« La découverte a été fortuite » : Euclid révèle le secret du vieil amas stellaire NGC 6397
L’on confie aux instruments spatiaux des missions principales, mais les données qu’ils recueillent font parfois avancer la recherche là où ne l’attendait pas. C’est le cas d’Euclid, le télescope spatial de l’ESA, qui a permis aux astronomes de faire une découverte inattendue au sein d’un amas globulaire.

La sérendipité ou l’art de faire une découverte purement par hasard. La recherche, quelle que soit la discipline, en est auréolée. Et l’astronomie ne fait pas exception. On a déjà détaillé plusieurs cas au sein de nos colonnes : celui de Tess, la sonde chasseuse d’exoplanètes de la NASA, qui a traqué de manière fortuite la comète 3I/ATLAS ou encore celui de la sonde Psyche qui a immortalisé un rarissime croissant de Mars (oui, de Mars).
C’est désormais au télescope spatial Euclid de l’Agence spatiale européenne (ESA) d’en faire une. Alors que sa mission principale est d’étudier la matière noire et l’énergie sombre, ses données d’observation de NGC 6397, l’un des essaims stellaires les plus proches de la Planète bleue, ont permis aux astronomes de faire une découverte pour le moins inhabituelle au cœur des scintillements, qui s’apparente presque à une anomalie.
Ce vide trouvé par hasard : un bug dans la matrice stellaire ?
Cette trouvaille inattendue, récemment publiée dans la revue Astronomy & Astrophysics, concerne la distribution des étoiles au sein de NGC 6397. S’il est globalement homogène, cet amas globulaire (une sorte de boule extrêmement dense et âgée) recèle une imperfection inopinée mais flagrante : un vide stellaire, alors même que des étoiles auraient dû apparaître dans cette zone. Il a été découvert après que la population de NGC 6397 a été classée selon la couleur et la luminosité de ses étoiles sur un graphique appelé diagramme de Hertzsprung–Russell (HR).

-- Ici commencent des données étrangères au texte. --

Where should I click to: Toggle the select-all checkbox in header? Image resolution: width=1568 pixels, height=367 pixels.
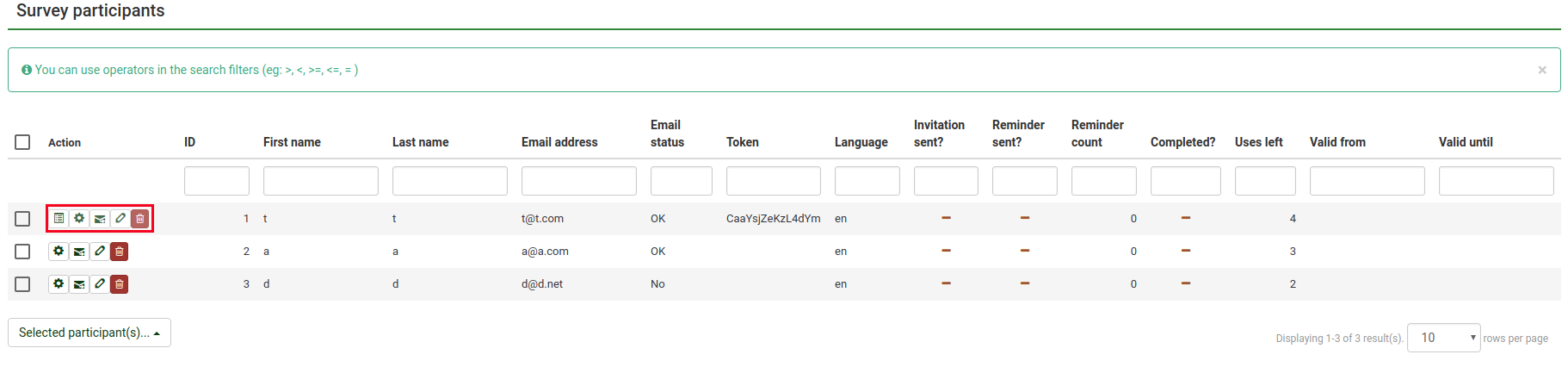[22, 142]
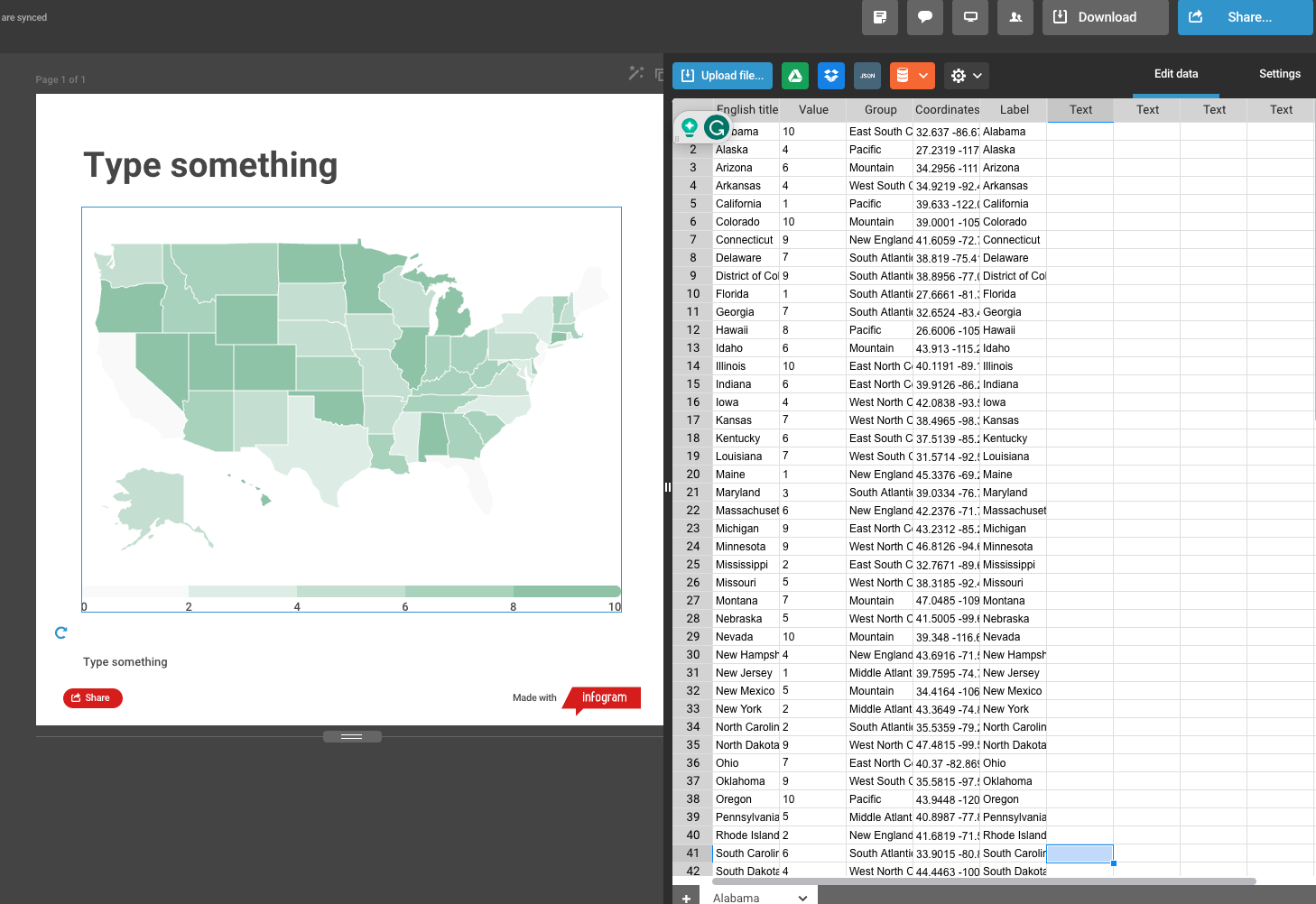
Task: Open the collaborators icon
Action: coord(1015,17)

Nous parlions de sérendipité au début de l’article puisque Andrea Bellini, l’un des auteurs principaux, déclare : « Nous ne cherchions pas ce vide, mais nous l'avons trouvé. » En effet, l’équipe de recherche a fait cette découverte alors qu’elle étudiait les mouvements stellaires au sein de NGC 6397 grâce aux données croisées de Hubble et d’Euclid.
Cette zone d’étoiles « manquantes » serait due à la restructuration interne des étoiles naines rouges (celles les plus communes de la Voie lactée) : le passage d’une convection partielle à totale. Cette transition modifie brutalement leur luminosité, que révèle le diagramme HR. Cette théorie de pénurie étroite d’étoiles date de la mission Gaia de l’ESA, en 2018, mais c’est la première fois que des scientifiques détectent ce phénomène de vide stellaire dans un amas globulaire.
NGC 6397 est l’un des systèmes les plus anciens (environ 13,4 milliards d’années) et densément peuplés de la galaxie. Et cette caractéristique remarquable en fait donc un terrain d’observation idéal pour tester les modèles d’évolution stellaire.